Un drainage jamais entretenu perd son efficacité en quelques années. Les racines des arbres proches, les dépôts de fines et les débris organiques finissent par obturer le réseau. La fréquence d’inspection recommandée par les professionnels du bâtiment se situe autour d’une vérification annuelle des regards.
Drainage et étanchéité des murs enterrés : deux systèmes complémentaires
Confondre drainage et étanchéité est une erreur conceptuelle qui génère des travaux inutiles ou insuffisants. Le drainage évacue l’eau qui arrive au niveau des fondations. L’étanchéité empêche l’eau de traverser le mur enterré.
Poser un drain sans traiter l’étanchéité des murs laisse passer l’humidité par capillarité. Appliquer une membrane d’étanchéité sans drainage laisse l’eau s’accumuler contre la paroi, ce qui finit par dégrader la membrane.
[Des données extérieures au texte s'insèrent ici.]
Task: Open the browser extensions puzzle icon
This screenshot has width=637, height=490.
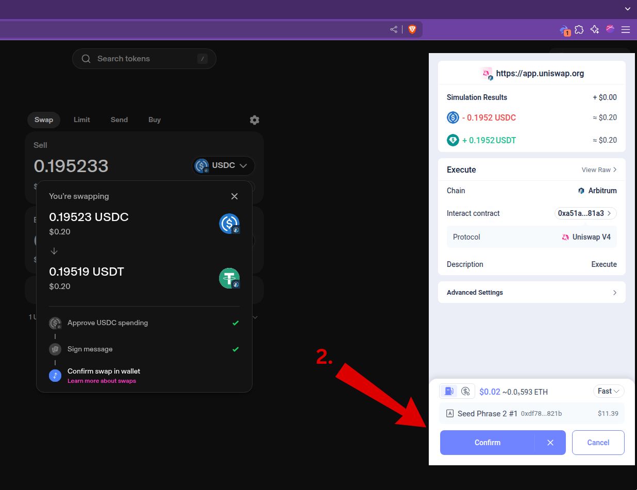Action: pyautogui.click(x=579, y=29)
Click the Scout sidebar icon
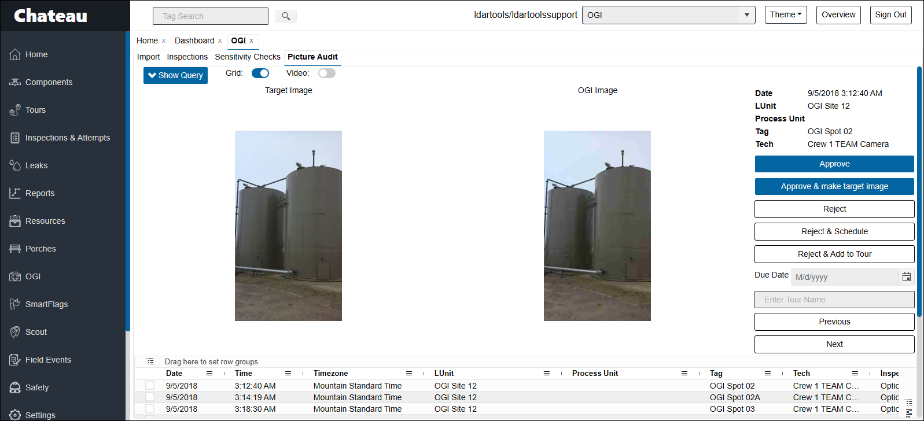This screenshot has width=924, height=421. click(x=15, y=332)
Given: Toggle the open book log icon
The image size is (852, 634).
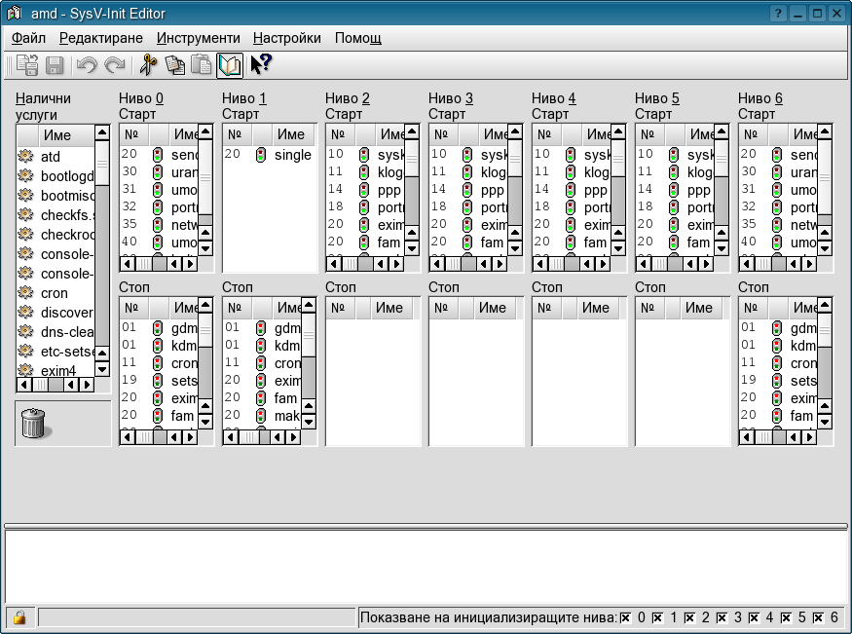Looking at the screenshot, I should (x=229, y=65).
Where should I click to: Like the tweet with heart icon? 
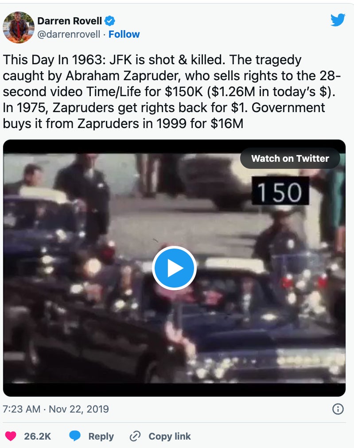pyautogui.click(x=11, y=436)
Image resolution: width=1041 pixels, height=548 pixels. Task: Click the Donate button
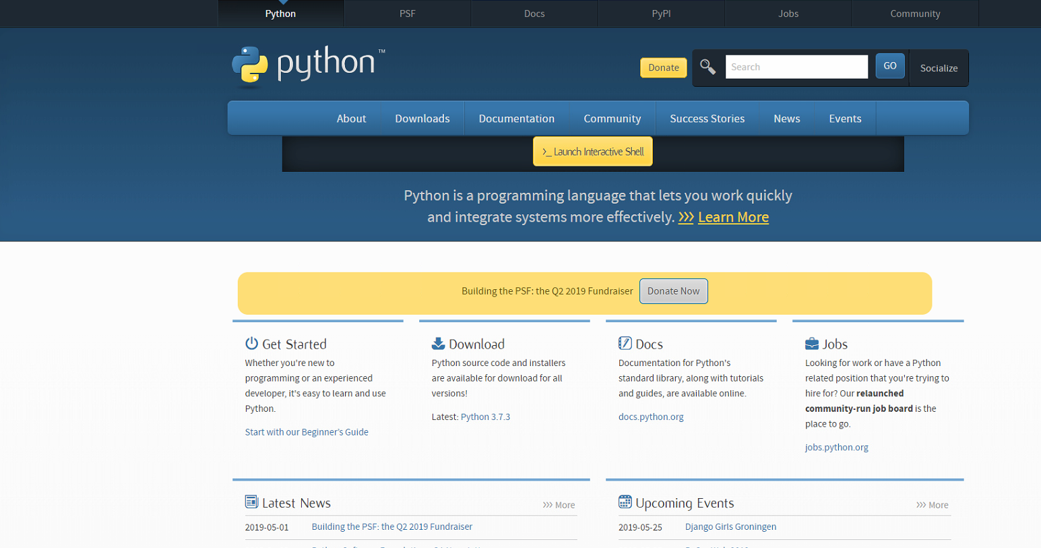662,67
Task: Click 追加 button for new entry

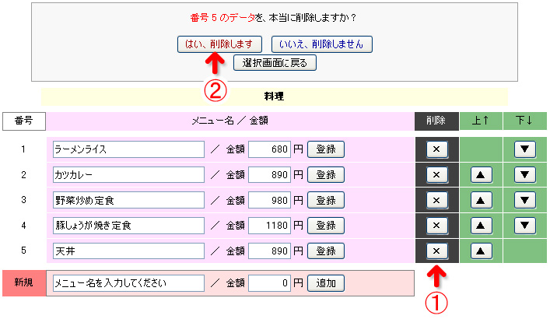Action: (325, 282)
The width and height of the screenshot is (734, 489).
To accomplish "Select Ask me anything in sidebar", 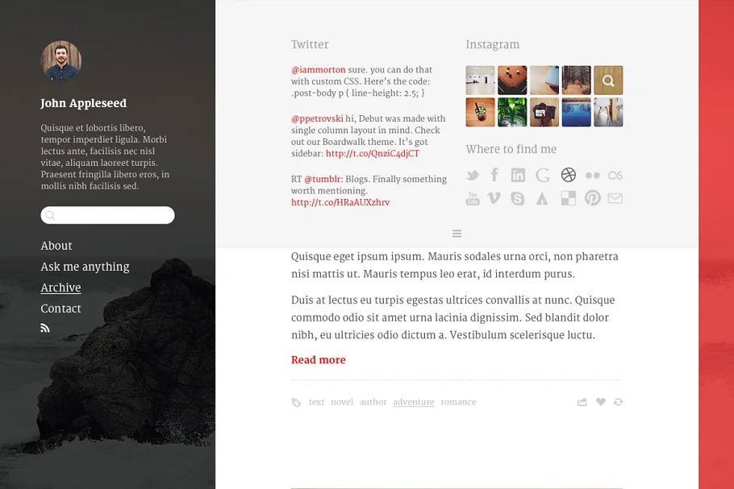I will 85,267.
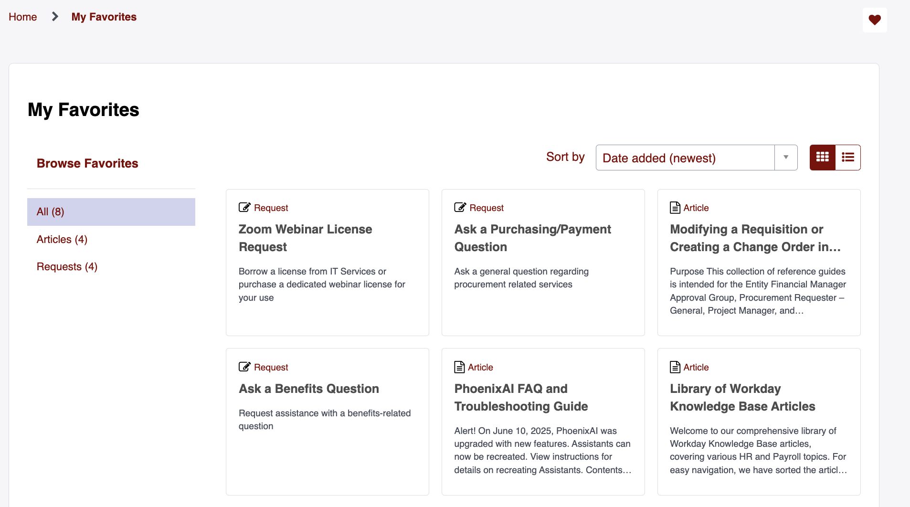Open PhoenixAI FAQ and Troubleshooting Guide
Screen dimensions: 910x507
click(x=521, y=397)
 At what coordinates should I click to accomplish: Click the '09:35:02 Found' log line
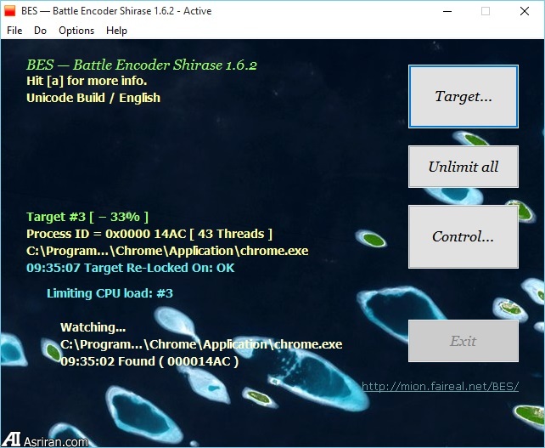(149, 361)
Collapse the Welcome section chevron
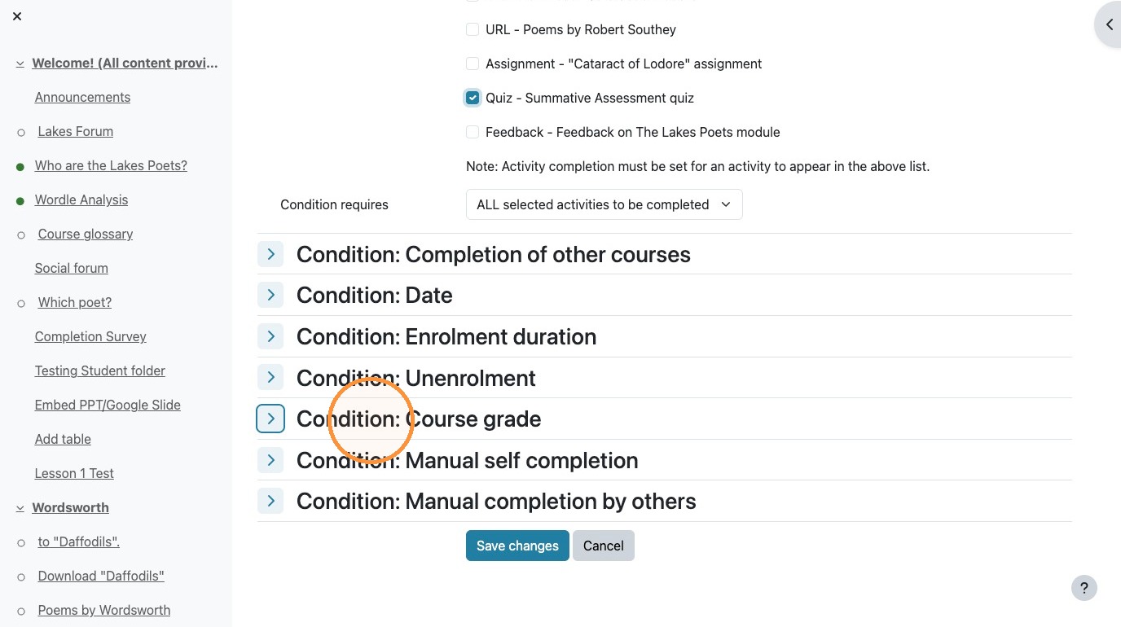 pos(20,64)
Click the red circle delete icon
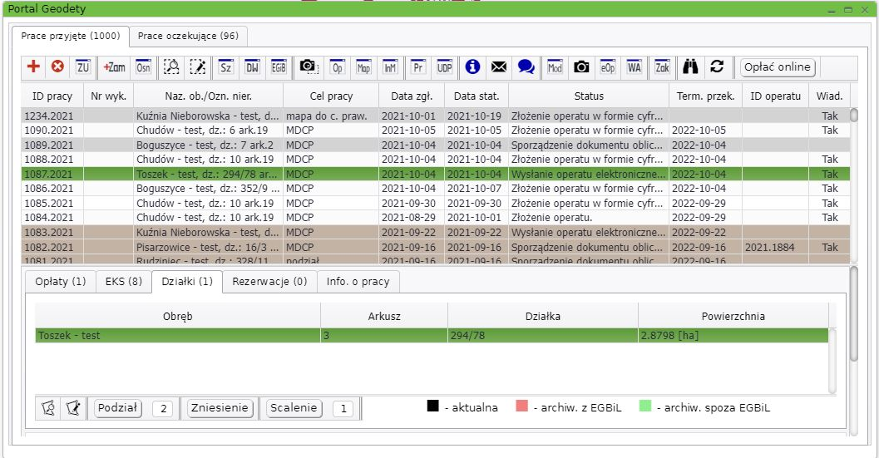 pos(57,67)
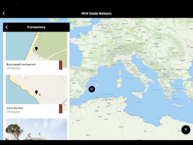Tap the pin on Beso beach map
This screenshot has width=193, height=145.
tap(36, 49)
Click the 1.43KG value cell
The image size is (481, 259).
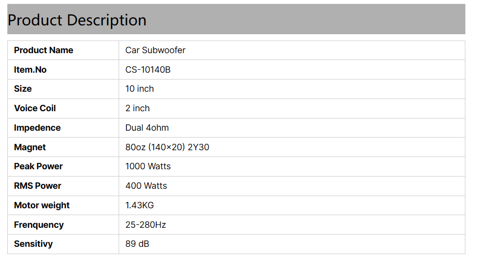coord(140,205)
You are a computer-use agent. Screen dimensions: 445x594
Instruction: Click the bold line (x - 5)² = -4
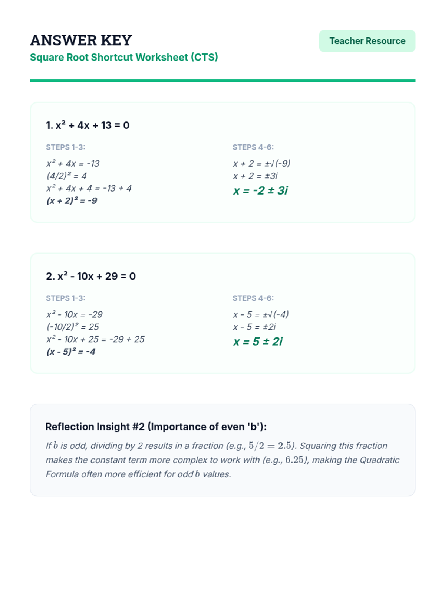pos(71,352)
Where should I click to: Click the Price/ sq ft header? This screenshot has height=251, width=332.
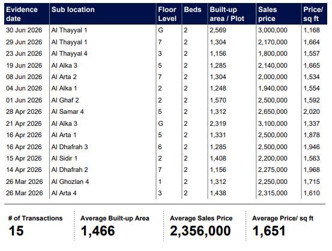pos(313,14)
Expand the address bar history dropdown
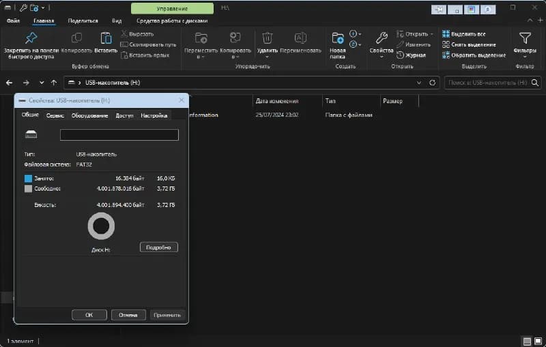Viewport: 546px width, 347px height. tap(419, 83)
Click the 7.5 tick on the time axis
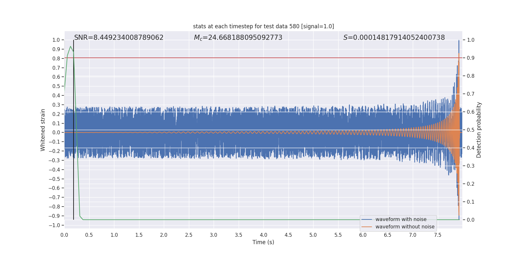The width and height of the screenshot is (514, 257). (438, 235)
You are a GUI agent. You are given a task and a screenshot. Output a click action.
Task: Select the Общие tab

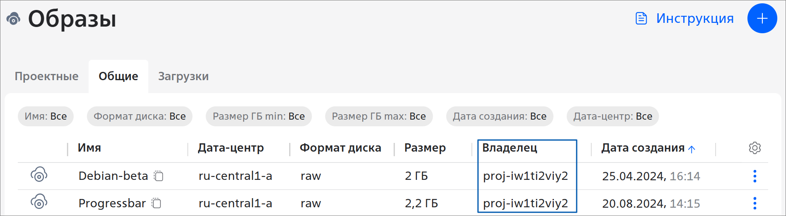(x=118, y=76)
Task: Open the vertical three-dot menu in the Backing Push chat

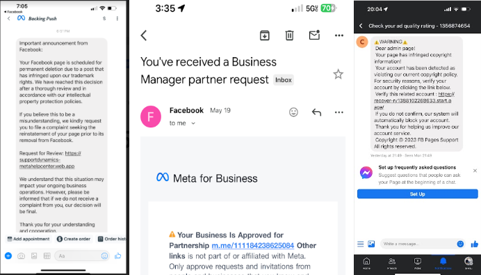Action: point(117,18)
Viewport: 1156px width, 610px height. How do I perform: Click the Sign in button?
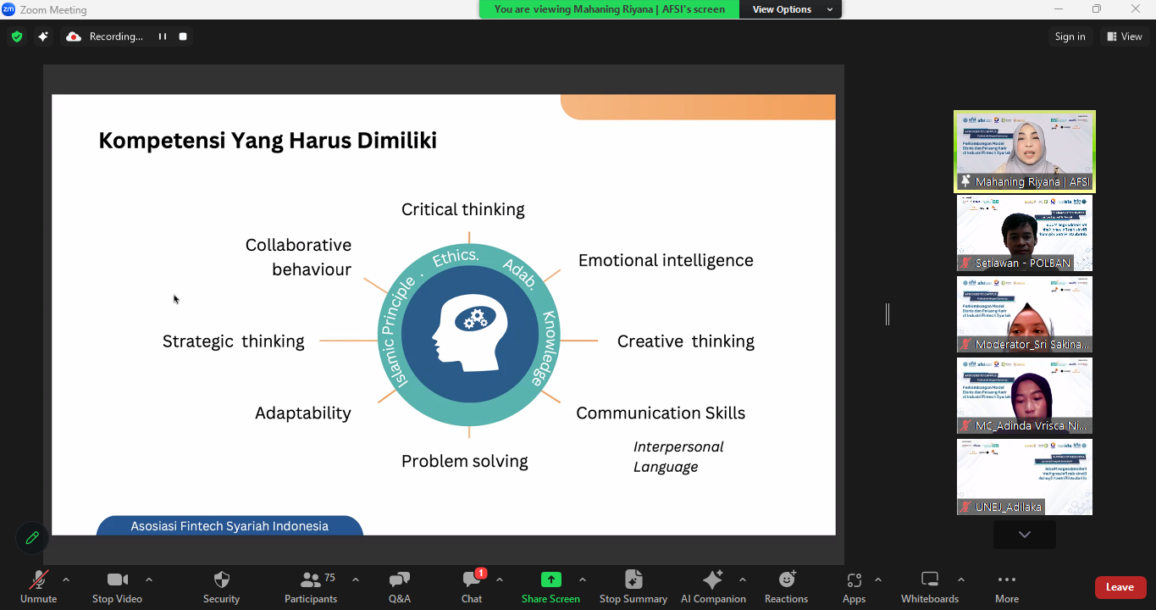tap(1070, 36)
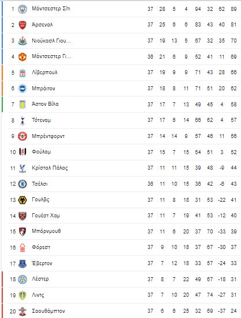Screen dimensions: 241x318
Task: Click the Wolves yellow-black wolf crest
Action: click(22, 200)
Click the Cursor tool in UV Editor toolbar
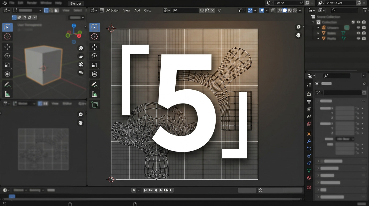Image resolution: width=369 pixels, height=206 pixels. point(94,36)
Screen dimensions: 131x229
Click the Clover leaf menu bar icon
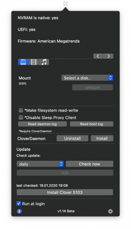(66, 3)
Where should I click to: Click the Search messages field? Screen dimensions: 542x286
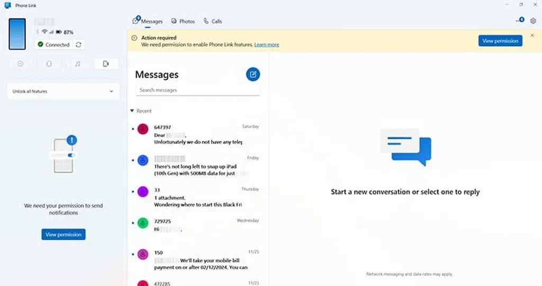click(197, 90)
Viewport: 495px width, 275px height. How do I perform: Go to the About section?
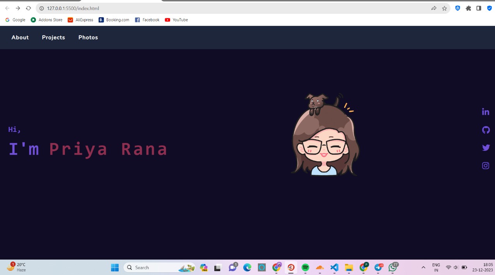tap(20, 38)
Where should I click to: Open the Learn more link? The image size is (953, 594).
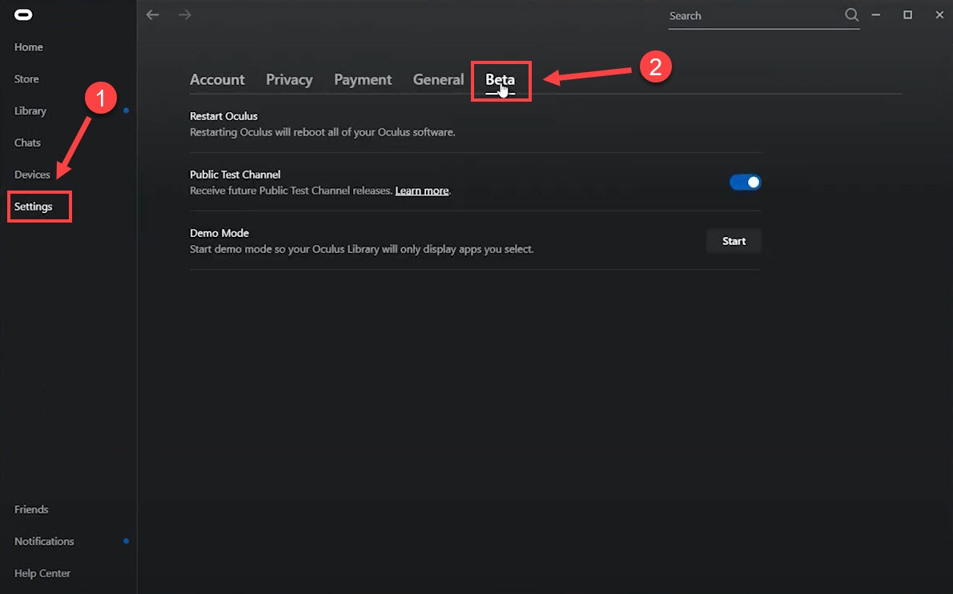[422, 191]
Les deux systèmes fonctionnent en complément, pas en alternative. Sur une maison existante présentant des infiltrations en sous-sol ou des traces de salpêtre, le diagnostic doit évaluer l’état des deux dispositifs avant de prescrire des travaux.
La tentation de traiter un seul des deux volets pour réduire le budget des travaux aboutit régulièrement à des récidives d’humidité dans les mois qui suivent. Le coût de reprise est alors supérieur à celui d’une mise en oeuvre correcte dès le départ.